■ **Problem statement**
Please return the lines below verbatim, beginning at the one that has "Verktygspaket (1072, 539)" and stopping after the one that has "me-square-320.png (249, 924)", and add no other lines.

■ **Data supplied**
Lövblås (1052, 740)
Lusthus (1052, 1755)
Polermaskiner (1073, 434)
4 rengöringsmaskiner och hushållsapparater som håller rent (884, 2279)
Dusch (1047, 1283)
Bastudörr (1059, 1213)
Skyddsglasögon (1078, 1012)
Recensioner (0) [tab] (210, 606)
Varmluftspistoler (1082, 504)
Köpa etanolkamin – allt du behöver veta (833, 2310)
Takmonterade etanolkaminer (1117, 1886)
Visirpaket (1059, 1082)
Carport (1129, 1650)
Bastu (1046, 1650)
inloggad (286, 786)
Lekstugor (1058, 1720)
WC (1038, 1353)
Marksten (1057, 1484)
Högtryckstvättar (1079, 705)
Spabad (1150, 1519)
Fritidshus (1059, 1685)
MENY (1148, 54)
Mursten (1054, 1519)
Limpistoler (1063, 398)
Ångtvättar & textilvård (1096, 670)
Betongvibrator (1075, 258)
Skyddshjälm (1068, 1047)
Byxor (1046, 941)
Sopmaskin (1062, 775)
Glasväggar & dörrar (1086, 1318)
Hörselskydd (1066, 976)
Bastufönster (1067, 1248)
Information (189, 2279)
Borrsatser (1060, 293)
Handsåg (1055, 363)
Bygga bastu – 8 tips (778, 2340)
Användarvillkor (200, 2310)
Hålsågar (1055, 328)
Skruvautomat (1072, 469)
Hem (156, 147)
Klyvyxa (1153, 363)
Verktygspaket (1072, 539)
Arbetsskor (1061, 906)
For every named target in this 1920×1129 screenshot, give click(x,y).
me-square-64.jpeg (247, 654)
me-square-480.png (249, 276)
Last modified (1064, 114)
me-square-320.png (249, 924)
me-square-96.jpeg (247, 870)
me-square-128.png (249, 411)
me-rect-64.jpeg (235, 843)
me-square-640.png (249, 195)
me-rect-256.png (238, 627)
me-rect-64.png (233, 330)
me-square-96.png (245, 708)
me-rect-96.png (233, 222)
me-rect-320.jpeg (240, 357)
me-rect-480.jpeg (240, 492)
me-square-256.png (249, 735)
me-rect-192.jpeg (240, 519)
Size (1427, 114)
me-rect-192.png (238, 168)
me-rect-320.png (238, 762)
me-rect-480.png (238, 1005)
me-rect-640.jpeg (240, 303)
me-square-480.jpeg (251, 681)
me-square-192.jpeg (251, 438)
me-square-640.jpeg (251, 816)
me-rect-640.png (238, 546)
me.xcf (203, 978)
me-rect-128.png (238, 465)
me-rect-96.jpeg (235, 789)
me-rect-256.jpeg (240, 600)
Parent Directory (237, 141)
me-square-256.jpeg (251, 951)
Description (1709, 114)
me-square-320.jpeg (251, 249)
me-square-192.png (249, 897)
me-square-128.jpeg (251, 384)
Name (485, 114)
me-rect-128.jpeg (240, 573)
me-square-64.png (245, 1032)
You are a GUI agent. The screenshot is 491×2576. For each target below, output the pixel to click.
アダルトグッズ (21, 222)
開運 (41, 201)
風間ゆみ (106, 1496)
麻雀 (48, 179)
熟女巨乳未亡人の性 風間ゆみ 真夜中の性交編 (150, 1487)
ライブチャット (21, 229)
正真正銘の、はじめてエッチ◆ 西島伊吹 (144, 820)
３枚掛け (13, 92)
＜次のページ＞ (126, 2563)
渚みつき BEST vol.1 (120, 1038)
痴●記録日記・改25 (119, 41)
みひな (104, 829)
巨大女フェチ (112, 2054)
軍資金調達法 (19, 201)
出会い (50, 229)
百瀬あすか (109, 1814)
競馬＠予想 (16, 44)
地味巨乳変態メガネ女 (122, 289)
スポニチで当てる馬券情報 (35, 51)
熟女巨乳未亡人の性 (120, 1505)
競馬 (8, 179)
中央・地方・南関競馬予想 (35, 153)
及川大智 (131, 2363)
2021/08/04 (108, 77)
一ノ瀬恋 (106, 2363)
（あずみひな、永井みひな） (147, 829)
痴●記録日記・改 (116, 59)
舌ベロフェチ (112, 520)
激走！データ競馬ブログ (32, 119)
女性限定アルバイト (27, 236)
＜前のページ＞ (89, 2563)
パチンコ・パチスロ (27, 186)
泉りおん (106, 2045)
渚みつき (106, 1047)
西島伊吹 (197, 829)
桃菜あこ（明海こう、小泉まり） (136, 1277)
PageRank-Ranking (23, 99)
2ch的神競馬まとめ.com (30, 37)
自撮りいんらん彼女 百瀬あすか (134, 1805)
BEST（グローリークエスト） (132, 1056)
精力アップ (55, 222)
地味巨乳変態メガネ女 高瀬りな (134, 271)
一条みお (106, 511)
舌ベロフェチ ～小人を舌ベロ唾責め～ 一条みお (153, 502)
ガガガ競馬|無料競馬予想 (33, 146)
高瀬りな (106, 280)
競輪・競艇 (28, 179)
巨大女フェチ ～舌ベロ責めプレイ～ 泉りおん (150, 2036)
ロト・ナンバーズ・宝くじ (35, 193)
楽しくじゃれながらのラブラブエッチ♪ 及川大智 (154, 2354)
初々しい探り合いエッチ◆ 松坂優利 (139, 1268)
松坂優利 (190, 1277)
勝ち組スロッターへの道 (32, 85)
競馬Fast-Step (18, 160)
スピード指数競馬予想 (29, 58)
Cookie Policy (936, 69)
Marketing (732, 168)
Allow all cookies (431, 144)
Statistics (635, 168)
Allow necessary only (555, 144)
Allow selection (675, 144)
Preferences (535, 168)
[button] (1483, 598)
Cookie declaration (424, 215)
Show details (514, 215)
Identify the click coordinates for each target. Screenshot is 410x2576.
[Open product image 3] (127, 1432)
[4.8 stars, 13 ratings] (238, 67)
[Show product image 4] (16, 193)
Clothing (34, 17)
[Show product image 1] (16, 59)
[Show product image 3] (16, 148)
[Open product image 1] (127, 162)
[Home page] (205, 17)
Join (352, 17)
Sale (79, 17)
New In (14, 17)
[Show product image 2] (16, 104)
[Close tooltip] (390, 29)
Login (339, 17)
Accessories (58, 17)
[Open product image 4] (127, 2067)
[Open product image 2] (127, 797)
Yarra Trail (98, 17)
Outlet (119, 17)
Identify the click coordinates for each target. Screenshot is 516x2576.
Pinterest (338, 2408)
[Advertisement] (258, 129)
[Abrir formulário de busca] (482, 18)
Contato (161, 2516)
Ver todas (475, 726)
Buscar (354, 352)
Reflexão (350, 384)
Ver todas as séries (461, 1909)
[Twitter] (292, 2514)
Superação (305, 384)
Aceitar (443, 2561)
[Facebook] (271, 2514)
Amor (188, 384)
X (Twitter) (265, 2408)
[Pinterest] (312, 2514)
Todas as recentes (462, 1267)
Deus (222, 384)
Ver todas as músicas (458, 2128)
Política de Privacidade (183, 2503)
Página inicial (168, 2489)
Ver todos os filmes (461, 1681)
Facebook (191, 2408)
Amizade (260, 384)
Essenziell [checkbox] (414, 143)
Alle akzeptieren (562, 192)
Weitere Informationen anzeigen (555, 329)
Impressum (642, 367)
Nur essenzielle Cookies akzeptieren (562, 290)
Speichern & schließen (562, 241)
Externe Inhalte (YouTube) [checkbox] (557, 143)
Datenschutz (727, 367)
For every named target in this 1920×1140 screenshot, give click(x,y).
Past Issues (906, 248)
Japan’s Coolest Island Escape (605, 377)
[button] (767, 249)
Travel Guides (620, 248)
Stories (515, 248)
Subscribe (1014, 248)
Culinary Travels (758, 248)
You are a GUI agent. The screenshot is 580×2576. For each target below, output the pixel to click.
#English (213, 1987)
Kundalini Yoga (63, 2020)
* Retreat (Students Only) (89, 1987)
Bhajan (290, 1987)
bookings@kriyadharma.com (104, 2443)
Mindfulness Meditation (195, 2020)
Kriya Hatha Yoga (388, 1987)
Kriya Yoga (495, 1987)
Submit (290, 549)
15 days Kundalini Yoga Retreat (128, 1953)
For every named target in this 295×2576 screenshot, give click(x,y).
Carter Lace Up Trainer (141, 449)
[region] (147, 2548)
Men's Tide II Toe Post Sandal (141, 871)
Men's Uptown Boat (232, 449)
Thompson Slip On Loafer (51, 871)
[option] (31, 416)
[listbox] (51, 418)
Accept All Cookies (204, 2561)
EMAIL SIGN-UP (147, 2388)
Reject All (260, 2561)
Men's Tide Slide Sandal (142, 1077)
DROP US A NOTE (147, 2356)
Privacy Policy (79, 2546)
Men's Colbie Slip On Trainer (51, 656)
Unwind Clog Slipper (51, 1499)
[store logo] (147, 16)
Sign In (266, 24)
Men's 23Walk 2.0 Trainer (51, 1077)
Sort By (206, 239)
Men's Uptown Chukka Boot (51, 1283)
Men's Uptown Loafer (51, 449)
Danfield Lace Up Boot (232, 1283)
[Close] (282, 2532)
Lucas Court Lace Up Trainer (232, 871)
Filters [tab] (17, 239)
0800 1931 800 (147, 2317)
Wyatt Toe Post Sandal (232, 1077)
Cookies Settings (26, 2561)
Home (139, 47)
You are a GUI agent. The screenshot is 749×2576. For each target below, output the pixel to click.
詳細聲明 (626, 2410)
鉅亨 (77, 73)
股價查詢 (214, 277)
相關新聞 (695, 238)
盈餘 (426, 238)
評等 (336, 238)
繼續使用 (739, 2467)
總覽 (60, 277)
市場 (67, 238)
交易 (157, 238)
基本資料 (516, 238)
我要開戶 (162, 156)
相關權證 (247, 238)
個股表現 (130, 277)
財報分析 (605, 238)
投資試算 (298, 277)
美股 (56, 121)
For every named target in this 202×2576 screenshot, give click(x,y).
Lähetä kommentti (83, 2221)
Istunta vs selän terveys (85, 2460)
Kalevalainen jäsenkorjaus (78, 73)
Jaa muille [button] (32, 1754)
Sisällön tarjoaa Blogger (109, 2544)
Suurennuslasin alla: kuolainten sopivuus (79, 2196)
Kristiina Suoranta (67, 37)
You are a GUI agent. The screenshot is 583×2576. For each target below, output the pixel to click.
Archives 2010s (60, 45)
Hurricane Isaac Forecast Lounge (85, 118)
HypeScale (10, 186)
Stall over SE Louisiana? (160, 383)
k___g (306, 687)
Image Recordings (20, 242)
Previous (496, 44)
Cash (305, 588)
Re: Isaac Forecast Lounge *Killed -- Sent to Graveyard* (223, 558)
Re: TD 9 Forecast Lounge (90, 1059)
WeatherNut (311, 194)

■ **Answer to this task**
Verktygspaket (1072, 539)
Arbetsskor (1061, 906)
For every named target in this 1920×1129 screenshot, give click(x,y).
me-square-64.jpeg (247, 654)
me-square-480.png (249, 276)
Last modified (1064, 114)
me-square-320.png (249, 924)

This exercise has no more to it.